§ Aim
Rewrite each line of the data below as a row in a Markdown table with the columns Row and Line, where Row is the line number and Line is its text. Skip blank lines and leave the pictures out of the table.

——

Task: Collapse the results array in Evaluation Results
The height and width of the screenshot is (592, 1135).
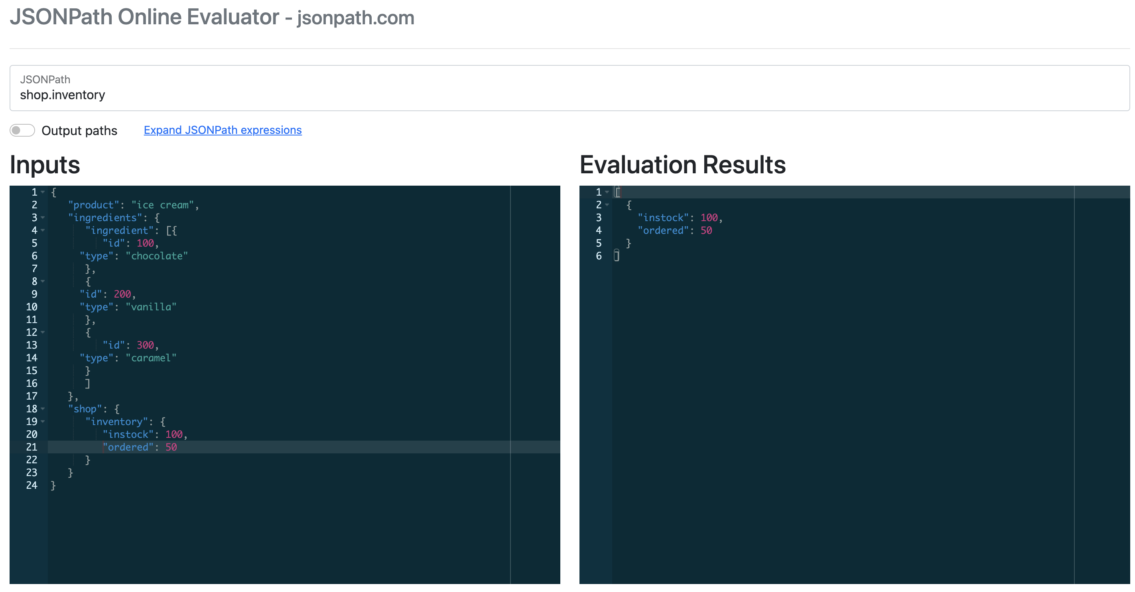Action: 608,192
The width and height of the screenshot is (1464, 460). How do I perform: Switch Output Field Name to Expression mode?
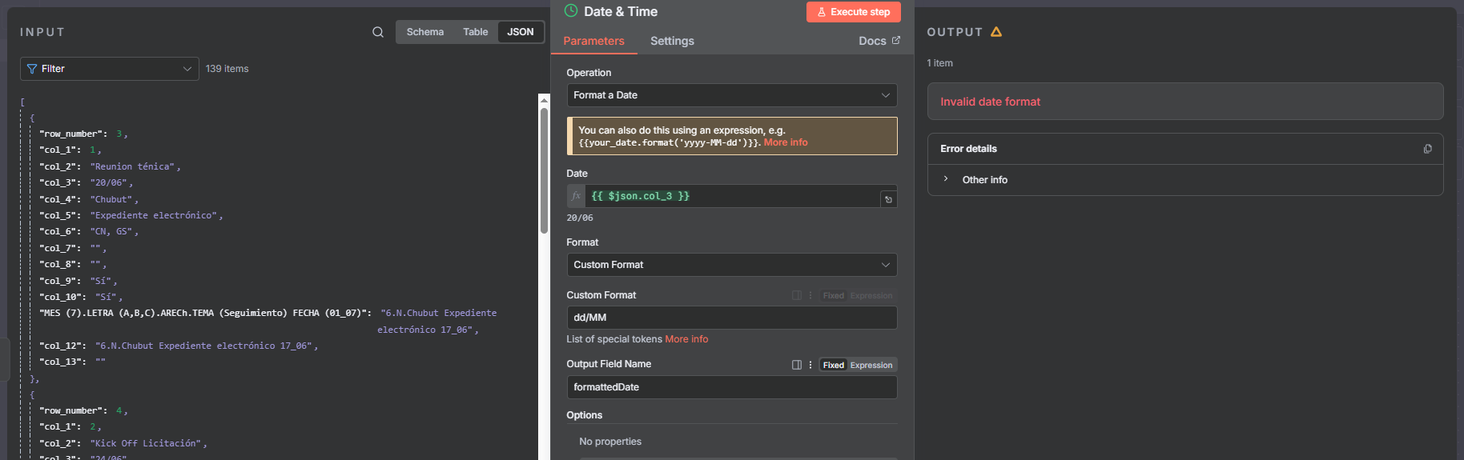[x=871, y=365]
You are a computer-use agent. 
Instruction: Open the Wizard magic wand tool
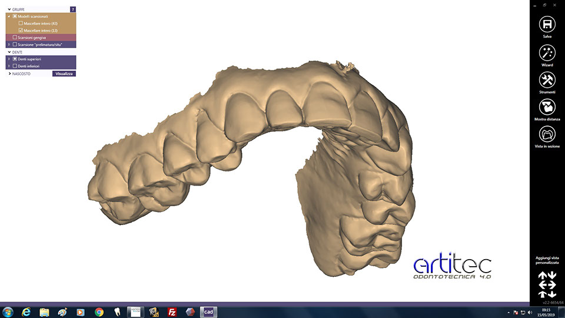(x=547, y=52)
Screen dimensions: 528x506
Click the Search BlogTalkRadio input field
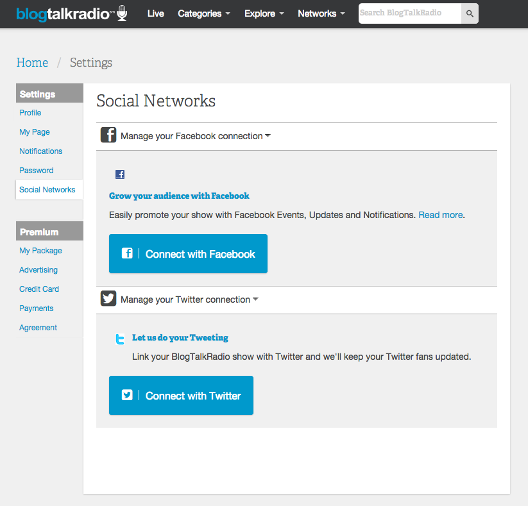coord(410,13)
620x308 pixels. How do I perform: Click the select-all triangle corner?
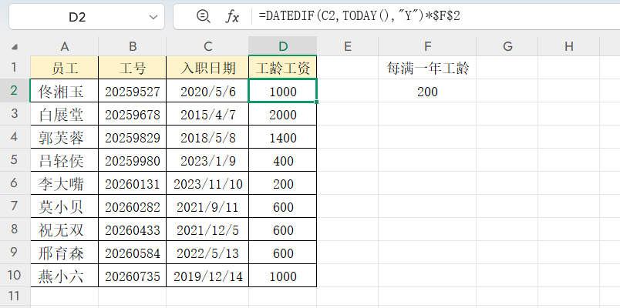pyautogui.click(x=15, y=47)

——

§ Complete output
| Row | Line |
|---|---|
| 1 | Task: Collapse the results array in Evaluation Results |
| 2 | The height and width of the screenshot is (592, 1135). |
| 3 | Action: 608,192 |
| 4 | The width and height of the screenshot is (1464, 460). How do I perform: Switch Output Field Name to Expression mode? |
| 5 | [x=871, y=365] |
| 6 | You are a computer-use agent.  |
| 7 | Instruction: Open the Wizard magic wand tool |
| 8 | (x=547, y=52) |
| 9 | Screen dimensions: 528x506 |
| 10 | Click the Search BlogTalkRadio input field |
| 11 | coord(410,13) |
| 12 | 620x308 pixels. How do I perform: Click the select-all triangle corner? |
| 13 | pyautogui.click(x=15, y=47) |